Richard Nieva 2012年07月23日

三项研究显示,花旗集团在向Libor委员会上报利率时,低报借款利率的幅度超出了美国其他任何一家大银行。不过,经济学家指出,如果花旗撒谎仅仅只是为了面子上好看,监管部门可能不会揪住它不放。

    上周早些时候,花旗集团(Citigroup)首席执行官潘伟迪告诉分析师们,别把巴克莱银行(Barclays)4.50亿美元的Libor和解金额视为标杆,好像花旗也要支付这么多钱。他也许说对了。因为花旗集团最终付出的罚款可能将远超这个数。

    多项研究显示,就操纵关键银行利率而言,巴克莱并不是最严重的一家。这个名号或许应该属于花旗。

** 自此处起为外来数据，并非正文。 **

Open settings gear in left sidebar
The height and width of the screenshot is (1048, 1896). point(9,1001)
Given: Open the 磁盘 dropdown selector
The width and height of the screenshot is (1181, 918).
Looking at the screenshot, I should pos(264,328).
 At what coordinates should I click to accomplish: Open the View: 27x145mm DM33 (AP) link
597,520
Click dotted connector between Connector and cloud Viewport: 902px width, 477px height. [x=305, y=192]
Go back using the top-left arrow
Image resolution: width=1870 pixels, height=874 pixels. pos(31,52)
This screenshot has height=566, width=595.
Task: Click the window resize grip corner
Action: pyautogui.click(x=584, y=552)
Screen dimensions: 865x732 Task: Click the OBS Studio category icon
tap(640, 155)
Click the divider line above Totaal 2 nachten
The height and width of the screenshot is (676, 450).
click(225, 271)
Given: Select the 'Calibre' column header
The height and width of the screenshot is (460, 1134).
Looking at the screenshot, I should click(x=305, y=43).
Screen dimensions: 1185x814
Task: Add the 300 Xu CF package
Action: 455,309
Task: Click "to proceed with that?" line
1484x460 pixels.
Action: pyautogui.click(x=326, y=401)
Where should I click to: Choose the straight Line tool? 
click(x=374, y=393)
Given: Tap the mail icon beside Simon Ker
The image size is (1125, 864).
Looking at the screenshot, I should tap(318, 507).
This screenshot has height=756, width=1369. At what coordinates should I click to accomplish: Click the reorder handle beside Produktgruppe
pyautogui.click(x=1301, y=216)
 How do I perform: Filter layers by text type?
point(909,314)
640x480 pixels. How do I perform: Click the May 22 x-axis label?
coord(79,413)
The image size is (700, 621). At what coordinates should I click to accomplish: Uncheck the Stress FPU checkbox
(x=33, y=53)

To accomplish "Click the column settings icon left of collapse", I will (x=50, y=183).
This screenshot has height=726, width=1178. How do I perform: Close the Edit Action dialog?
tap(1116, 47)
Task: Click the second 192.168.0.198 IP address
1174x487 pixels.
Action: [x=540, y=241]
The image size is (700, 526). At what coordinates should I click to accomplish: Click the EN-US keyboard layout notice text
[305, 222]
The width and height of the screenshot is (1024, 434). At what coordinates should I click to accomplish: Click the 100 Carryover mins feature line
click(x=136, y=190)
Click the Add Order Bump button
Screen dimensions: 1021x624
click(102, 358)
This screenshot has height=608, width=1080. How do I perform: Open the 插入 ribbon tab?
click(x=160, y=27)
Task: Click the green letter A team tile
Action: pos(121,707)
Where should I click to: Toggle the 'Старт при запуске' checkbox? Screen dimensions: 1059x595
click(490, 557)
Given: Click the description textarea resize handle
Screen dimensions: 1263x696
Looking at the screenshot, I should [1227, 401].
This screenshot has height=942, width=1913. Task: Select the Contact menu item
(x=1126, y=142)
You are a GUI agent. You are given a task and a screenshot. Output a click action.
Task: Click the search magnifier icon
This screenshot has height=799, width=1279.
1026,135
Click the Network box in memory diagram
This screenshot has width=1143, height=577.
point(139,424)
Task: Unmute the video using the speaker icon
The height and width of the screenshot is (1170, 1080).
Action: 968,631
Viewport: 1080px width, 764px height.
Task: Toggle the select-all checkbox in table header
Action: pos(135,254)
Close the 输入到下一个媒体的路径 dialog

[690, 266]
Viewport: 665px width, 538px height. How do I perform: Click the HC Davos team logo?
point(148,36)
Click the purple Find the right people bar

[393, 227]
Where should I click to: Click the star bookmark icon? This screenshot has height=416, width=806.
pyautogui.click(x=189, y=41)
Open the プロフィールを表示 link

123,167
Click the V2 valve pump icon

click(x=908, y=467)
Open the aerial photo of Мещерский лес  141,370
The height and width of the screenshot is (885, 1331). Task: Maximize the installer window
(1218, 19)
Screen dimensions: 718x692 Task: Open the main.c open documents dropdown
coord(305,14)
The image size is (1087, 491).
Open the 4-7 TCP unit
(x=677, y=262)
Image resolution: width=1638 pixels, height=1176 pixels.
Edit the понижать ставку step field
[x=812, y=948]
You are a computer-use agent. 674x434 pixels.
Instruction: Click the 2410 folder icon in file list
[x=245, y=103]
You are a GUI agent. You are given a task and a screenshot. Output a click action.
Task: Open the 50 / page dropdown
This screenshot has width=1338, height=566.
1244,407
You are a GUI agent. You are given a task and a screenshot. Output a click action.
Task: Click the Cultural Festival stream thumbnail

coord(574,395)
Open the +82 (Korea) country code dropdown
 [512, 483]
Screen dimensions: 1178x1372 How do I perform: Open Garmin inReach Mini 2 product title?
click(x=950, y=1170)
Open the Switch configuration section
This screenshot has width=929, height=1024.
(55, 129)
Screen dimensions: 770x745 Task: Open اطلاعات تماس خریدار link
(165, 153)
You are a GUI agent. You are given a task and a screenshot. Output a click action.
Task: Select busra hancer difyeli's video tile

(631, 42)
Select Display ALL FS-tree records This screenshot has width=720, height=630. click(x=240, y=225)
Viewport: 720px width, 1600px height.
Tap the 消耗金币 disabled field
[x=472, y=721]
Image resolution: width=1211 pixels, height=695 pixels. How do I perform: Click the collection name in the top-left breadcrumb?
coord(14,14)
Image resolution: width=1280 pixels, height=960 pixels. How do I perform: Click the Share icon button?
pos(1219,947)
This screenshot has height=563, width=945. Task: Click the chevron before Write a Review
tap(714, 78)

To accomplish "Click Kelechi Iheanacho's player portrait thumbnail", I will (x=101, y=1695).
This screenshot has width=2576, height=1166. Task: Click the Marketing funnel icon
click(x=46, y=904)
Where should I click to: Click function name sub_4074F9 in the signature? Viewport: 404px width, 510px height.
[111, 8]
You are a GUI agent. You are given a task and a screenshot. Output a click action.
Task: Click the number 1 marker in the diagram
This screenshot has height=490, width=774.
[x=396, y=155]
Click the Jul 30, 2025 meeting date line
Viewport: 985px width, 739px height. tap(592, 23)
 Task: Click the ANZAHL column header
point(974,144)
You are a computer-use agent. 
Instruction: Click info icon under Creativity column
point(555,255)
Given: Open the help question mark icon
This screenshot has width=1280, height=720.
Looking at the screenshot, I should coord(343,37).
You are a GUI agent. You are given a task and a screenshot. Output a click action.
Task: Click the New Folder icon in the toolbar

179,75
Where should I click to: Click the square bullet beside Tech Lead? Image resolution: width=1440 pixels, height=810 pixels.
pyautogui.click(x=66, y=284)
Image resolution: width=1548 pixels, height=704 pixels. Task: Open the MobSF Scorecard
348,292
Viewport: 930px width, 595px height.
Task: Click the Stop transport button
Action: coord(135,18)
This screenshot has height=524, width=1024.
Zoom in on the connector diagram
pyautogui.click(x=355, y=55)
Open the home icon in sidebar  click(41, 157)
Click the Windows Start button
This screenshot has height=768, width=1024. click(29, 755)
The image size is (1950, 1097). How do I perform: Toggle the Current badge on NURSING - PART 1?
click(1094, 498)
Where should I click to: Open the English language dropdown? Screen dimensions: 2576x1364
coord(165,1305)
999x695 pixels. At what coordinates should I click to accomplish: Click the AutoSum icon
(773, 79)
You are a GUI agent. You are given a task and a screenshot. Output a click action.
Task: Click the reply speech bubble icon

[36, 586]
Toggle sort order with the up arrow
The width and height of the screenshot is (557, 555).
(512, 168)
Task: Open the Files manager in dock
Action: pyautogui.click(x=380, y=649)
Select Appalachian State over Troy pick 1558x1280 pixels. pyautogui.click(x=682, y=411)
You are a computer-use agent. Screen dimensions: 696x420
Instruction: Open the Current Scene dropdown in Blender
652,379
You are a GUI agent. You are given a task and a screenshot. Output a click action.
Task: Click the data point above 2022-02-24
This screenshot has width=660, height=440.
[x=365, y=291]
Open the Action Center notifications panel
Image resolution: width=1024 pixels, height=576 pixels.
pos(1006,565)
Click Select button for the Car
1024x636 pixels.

    2010年初,两位分别来自加州大学洛杉矶分校(UCLA)和明尼苏达大学(University of Minnesota)的经济学教授对Libor操纵行为进行了研究,发现至少有一项指标显示,在金融危机之前花旗不实申报借款利率的幅度超过了美国其他任何一家大银行。分析认为,全球最严重的是加拿大皇家银行(Royal Bank of Canada)。

    两位教授将各家银行提交Libor委员会的利率与另一项较难操纵的银行利率进行比较,发现2007年8月至2008年8月期间,花旗将其借款利率平均低报了0.12个百分点。这个数字或许听上去不多,但两位教授的分析显示,这比巴克莱低报借款利率0.08个百分点高出了50%。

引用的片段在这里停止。